THE PROBLEM
Note each line in the data holding the string "dropdown" and report it.

[Data extracted from a collection]
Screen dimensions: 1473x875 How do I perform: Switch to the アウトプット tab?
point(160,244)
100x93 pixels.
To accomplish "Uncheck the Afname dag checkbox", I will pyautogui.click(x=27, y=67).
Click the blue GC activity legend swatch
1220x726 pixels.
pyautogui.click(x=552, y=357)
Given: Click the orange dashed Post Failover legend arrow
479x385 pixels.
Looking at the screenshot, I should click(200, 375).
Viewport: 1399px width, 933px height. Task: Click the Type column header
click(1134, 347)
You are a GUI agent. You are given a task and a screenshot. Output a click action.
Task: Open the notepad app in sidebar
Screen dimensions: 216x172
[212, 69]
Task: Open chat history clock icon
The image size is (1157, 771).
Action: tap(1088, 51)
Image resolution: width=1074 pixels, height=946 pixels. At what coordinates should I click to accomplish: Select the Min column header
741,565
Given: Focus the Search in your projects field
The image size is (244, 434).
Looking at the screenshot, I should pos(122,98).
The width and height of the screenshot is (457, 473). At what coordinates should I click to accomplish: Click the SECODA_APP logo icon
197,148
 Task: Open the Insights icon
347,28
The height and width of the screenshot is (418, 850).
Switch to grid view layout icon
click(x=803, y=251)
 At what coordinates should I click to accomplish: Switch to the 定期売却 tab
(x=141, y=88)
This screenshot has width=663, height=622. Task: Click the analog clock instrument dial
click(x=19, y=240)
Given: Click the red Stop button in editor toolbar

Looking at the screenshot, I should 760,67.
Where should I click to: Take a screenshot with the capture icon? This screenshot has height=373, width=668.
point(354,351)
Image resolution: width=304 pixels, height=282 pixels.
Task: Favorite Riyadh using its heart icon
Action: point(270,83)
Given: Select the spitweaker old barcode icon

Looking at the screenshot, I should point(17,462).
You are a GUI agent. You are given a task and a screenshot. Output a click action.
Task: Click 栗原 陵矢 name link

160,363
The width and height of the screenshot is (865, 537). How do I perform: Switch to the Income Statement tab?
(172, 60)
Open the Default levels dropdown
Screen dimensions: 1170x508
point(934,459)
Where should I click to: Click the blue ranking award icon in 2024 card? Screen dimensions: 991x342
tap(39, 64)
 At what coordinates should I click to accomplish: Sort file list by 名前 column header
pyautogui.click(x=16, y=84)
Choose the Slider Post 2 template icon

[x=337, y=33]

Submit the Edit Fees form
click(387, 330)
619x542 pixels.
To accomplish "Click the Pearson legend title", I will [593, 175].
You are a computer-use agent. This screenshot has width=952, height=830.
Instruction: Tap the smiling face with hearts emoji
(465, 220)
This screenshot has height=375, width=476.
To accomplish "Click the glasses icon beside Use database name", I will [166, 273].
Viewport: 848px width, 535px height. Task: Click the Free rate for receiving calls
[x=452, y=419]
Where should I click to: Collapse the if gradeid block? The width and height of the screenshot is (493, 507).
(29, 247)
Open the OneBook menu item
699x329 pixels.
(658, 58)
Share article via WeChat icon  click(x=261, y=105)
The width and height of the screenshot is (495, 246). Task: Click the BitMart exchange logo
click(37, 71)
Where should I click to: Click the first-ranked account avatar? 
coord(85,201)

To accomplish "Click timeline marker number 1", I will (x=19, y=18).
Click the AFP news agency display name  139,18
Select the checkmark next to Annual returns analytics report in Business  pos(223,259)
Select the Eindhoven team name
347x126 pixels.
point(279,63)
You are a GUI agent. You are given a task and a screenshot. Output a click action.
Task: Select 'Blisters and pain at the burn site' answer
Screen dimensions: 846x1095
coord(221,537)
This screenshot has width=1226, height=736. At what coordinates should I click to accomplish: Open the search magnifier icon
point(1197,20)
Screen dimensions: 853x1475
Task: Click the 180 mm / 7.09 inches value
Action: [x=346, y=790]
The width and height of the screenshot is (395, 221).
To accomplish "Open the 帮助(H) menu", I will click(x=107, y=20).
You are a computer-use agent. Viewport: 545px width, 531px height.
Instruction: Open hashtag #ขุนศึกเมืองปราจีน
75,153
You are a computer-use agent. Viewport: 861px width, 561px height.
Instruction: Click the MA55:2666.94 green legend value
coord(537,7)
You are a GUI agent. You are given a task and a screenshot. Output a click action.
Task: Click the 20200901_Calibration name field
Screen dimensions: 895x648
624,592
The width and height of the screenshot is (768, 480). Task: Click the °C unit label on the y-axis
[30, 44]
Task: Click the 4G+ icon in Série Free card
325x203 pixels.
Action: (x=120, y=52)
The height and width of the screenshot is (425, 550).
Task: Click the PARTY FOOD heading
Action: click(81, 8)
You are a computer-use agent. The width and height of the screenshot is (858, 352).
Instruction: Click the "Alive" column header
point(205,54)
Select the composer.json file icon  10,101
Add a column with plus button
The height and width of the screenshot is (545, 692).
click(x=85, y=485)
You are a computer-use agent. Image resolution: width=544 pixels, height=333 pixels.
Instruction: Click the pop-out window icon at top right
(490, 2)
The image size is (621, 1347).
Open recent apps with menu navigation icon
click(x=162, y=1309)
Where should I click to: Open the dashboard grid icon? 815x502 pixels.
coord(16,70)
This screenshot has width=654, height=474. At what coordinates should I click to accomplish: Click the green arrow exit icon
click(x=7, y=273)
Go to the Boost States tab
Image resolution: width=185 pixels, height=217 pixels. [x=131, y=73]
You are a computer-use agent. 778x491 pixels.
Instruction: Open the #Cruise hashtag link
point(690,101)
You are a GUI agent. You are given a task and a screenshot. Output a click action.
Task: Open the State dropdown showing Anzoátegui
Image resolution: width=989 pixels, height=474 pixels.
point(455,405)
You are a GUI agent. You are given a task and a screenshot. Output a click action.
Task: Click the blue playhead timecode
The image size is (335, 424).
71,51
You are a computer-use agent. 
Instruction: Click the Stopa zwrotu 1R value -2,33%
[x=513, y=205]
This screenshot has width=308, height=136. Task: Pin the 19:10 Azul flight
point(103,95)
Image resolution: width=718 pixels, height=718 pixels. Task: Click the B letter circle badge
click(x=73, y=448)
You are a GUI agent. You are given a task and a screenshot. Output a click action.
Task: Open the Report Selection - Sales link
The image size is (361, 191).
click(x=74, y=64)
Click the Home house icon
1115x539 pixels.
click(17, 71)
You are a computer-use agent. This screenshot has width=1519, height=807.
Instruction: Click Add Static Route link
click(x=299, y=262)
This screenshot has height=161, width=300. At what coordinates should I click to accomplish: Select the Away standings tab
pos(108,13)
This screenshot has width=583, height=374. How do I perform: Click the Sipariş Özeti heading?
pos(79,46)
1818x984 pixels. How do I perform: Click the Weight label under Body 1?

TASK OUTPUT
Open the Default levels dropdown
Task: Open the State dropdown showing Anzoátegui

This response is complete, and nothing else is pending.